Assignment: Your job is to set down the stretch of entries that opens with the line containing "You are a GUI" and closes with the line containing "Сервисный центр (101, 1634)". Keep both end lines, copy each exactly, and add nothing.

+++ Excerpted records

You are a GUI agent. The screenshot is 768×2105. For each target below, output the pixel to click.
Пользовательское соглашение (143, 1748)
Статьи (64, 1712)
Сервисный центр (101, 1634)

++++++
+++ Excerpted records

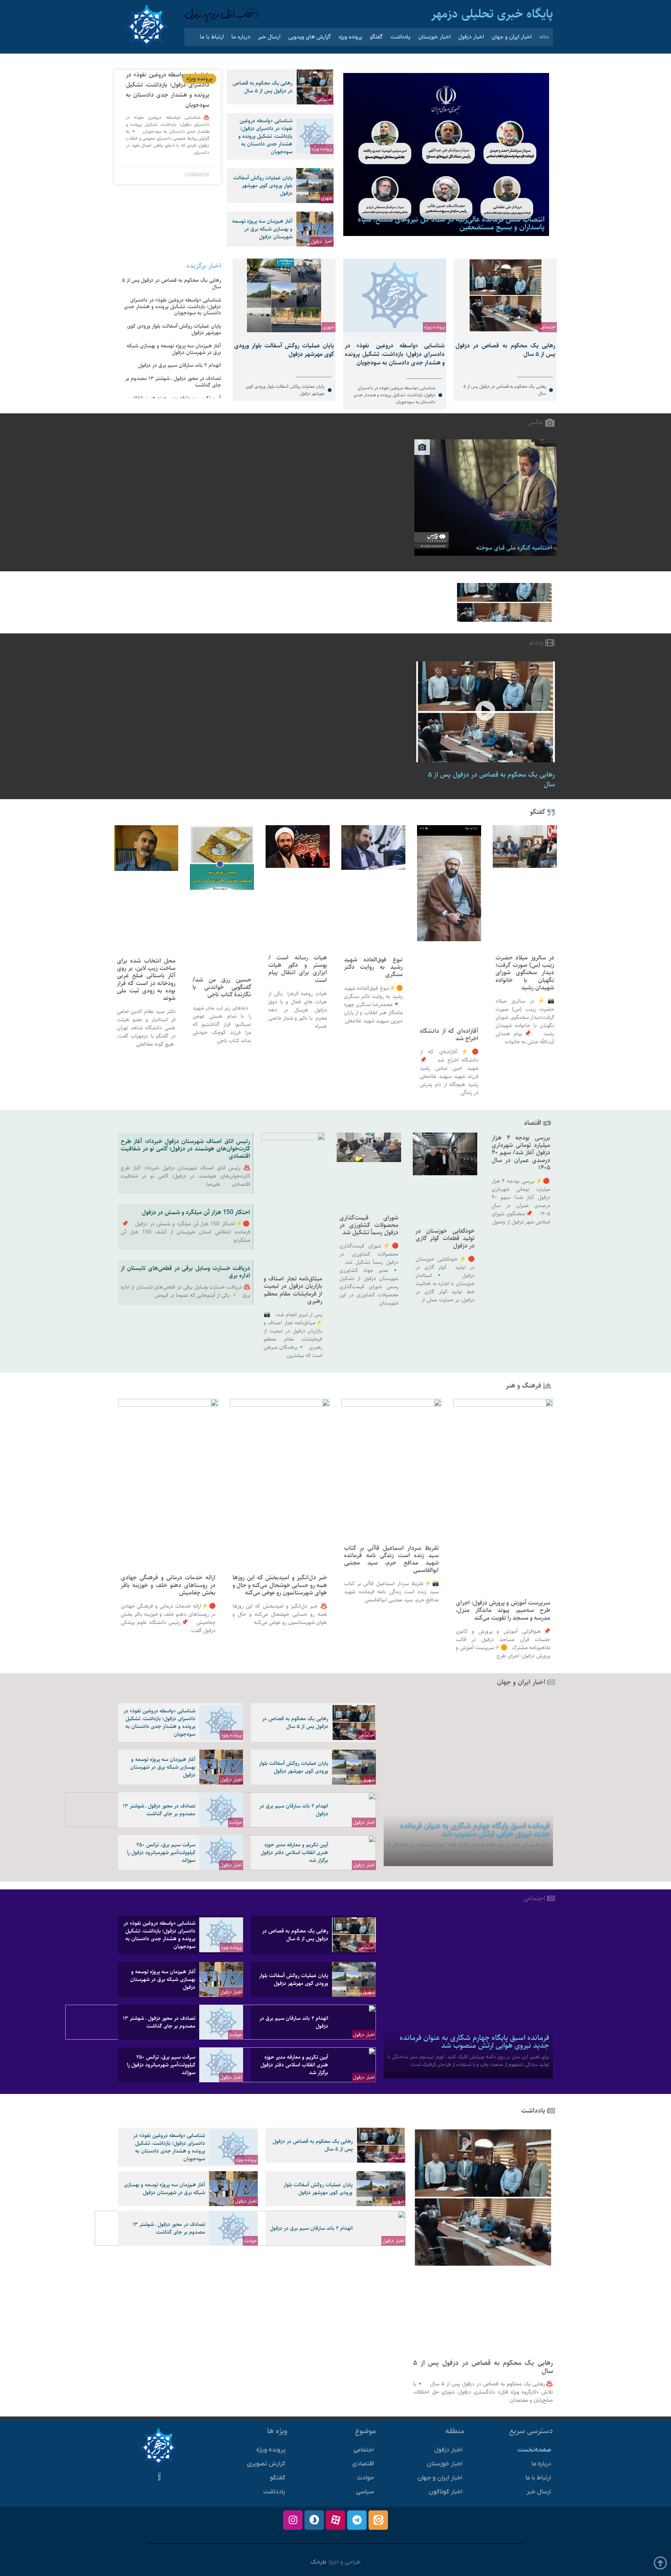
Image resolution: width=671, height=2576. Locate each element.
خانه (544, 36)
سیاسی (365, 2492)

++++++
+++ Excerpted records

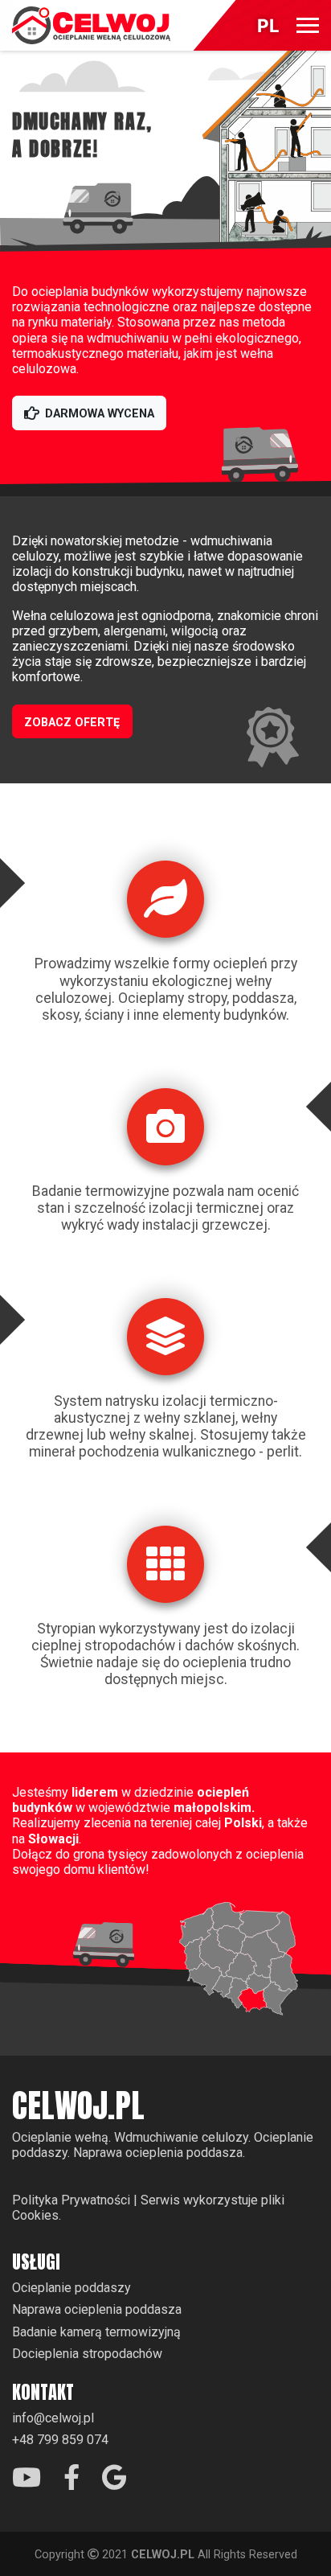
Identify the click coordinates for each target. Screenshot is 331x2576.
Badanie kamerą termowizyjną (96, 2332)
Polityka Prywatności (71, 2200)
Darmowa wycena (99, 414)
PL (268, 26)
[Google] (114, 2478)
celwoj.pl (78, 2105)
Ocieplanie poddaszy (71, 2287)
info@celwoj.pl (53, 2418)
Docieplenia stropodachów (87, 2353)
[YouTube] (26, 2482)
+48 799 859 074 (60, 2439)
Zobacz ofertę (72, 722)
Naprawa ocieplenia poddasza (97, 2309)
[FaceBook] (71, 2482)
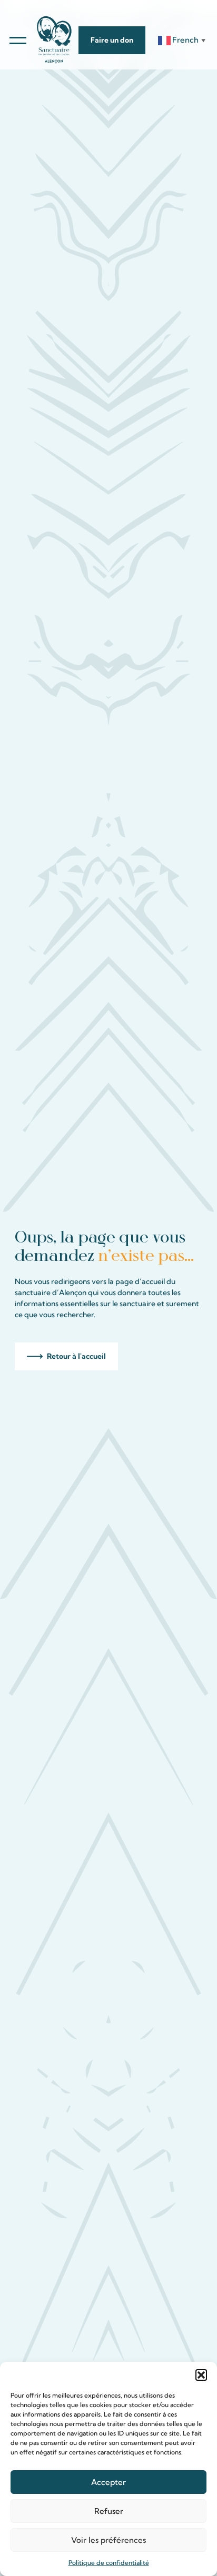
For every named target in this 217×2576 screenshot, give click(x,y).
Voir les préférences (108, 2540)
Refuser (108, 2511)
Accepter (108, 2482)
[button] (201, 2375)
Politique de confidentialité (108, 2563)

++++++

Exercise response:
You are a GUI agent. The screenshot is 768×2105. For each target below, output the pixel to click.
Пользовательское соглашение (143, 1748)
Статьи (64, 1712)
Сервисный центр (101, 1634)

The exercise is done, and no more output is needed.